Ich weiss nicht, die Hypo wird zwar immer sehr gelobt (vielleicht deshalb, weil der Patient jahrelang ein sicherer „Kunde“ ist?), aber ich hab schon von mehreren Leuten gehört, dass sie nicht geholfen hat. Mal davon abgesehen, dass viel Zeit draufgeht und es auch nicht unbedingt angenehm ist. Ob das tatsächlich die Wunderwaffe ist bezweifle ich.
Achja, falls es richtig schlimm ist und die gängigen Medikament nicht mehr anschlagen, dann kann ich noch ein (tolles!) Medikament namens „Singulair“ empfehlen.
Einen schönen Frühling.
Heidi

Hi

Ich habe, wenns Wetter dementsprechend ist, von Januar bis
August auch heftigen Heuschnupfen. Als einzigen Ausweg sah ich
eigentlich nur die Hyposensibilisierung, leider blieb sie auch
nach VIER Jahren Therapie erfolglos! :frowning:( Im Gegenteil, ich
hatte sogar das Gefühl, es würde schlimmer werden.

ich hab sie nach einer halben (nur Gräser, nicht Bäume) abgebrochen, aber ich hab seitdem fast keine Beschwerrden mehr…
HH

Und wie wärs Mal mit einer Eigenblutbehandlung oder mit der Meidung von Lebensmitteln, die viel Histamin enthalten?

Hallo!

Danke erstmal für die Antworten!
Tja, ich würde gerne ausprobieren, ob die Hypos. abschlägt, aber leider
bin ich ja, wie gesagt, nie lange genug gesund.
Werde das Singulair mal probieren!
Kennt sich jemand genauer mit der Eigenbluttherapie aus? Kann man das
immer machen oder nur in der beschwerdefreien Zeit? Was genau passiert
dabei? Gibt es Erfahrungsberichte? Ist sie im Ergebnis mit der Hypos.
vergleichbar? Und wer führt sie durch? Ich habe auch mal was von ner
Bestrahlung gehört. Weiß jemand, was genau das ist?

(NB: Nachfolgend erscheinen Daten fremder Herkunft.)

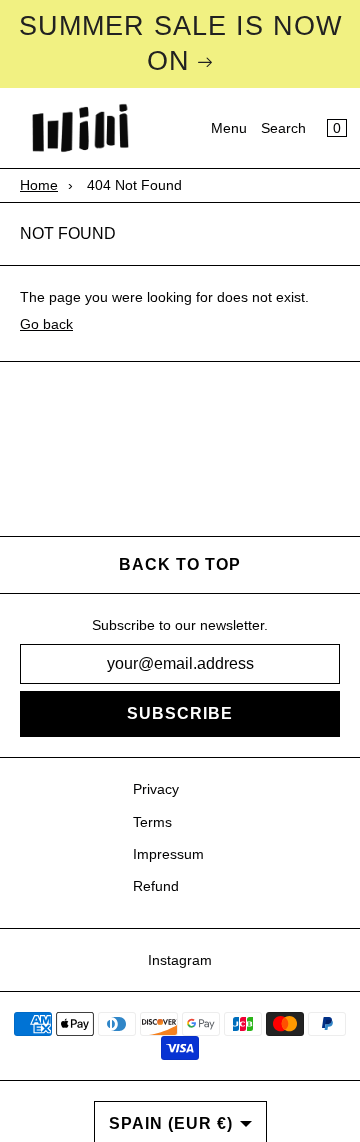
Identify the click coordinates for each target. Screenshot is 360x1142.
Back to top (180, 564)
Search (283, 128)
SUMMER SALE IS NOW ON (180, 43)
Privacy (156, 789)
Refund (156, 886)
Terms (152, 822)
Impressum (168, 854)
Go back (46, 324)
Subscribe (180, 713)
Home (39, 185)
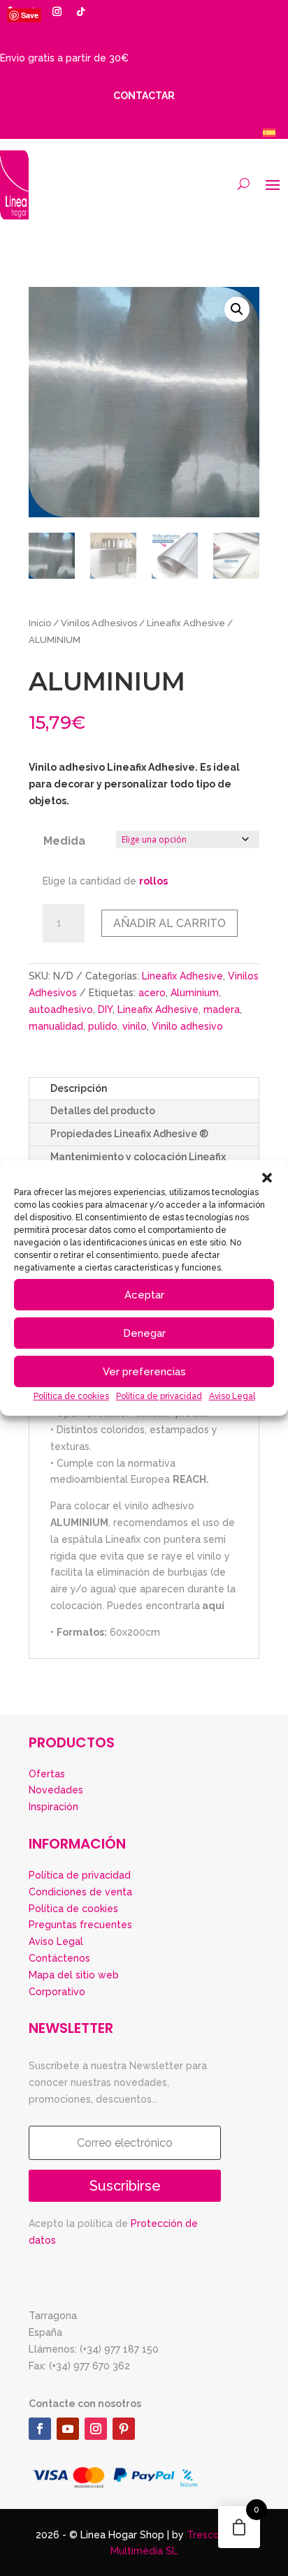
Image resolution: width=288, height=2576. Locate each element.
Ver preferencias (144, 1371)
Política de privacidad (159, 1396)
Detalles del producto (102, 1110)
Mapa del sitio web (74, 1975)
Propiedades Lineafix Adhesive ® (129, 1133)
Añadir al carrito (169, 923)
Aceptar (144, 1295)
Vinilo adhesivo (187, 1026)
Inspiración (53, 1806)
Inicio (40, 623)
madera (221, 1009)
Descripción (78, 1088)
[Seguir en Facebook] (40, 2429)
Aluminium (195, 992)
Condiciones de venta (80, 1891)
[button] (267, 1178)
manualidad (56, 1026)
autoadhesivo (61, 1009)
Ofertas (47, 1773)
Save (29, 15)
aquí (214, 1605)
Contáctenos (59, 1958)
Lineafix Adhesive (186, 623)
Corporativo (57, 1991)
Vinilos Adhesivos (99, 623)
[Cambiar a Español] (269, 132)
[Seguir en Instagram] (57, 12)
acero (152, 992)
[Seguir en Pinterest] (124, 2429)
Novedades (56, 1790)
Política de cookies (71, 1396)
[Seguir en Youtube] (68, 2429)
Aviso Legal (232, 1396)
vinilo (134, 1026)
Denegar (144, 1333)
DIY (105, 1009)
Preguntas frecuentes (80, 1924)
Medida (64, 840)
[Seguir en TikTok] (80, 12)
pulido (102, 1026)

Vielen dank und einen schönen Tag!

Hi,

eine Eigenbluttherapie würde ich doch lieber bleiben lassen.

Ich zitiere:

Diese postulierte Wirkungsweise ist aus naturwissenschaftlicher Sicht nicht
plausibel. Durch zahlreiche wissenschaftliche Studien, u.a. mittels
Doppelblindversuchen, ist die Nichtwirksamkeit der Eigenbluttherapie im Sinne des
Behandlungszweckes inzwischen nachgewiesen. Auch die von den Anwendern
beschriebenen positiven Auswirkungen auf das Krankheitsgeschehen konnten
wissenschaftlich nicht belegt werden.

Dagegen ist wissenschaftlich zweifelsfrei nachgewiesen, dass die wiederholte
Eigenbluttherapie Autoimmunreaktionen gegen körpereigene Eiweiße hervorruft.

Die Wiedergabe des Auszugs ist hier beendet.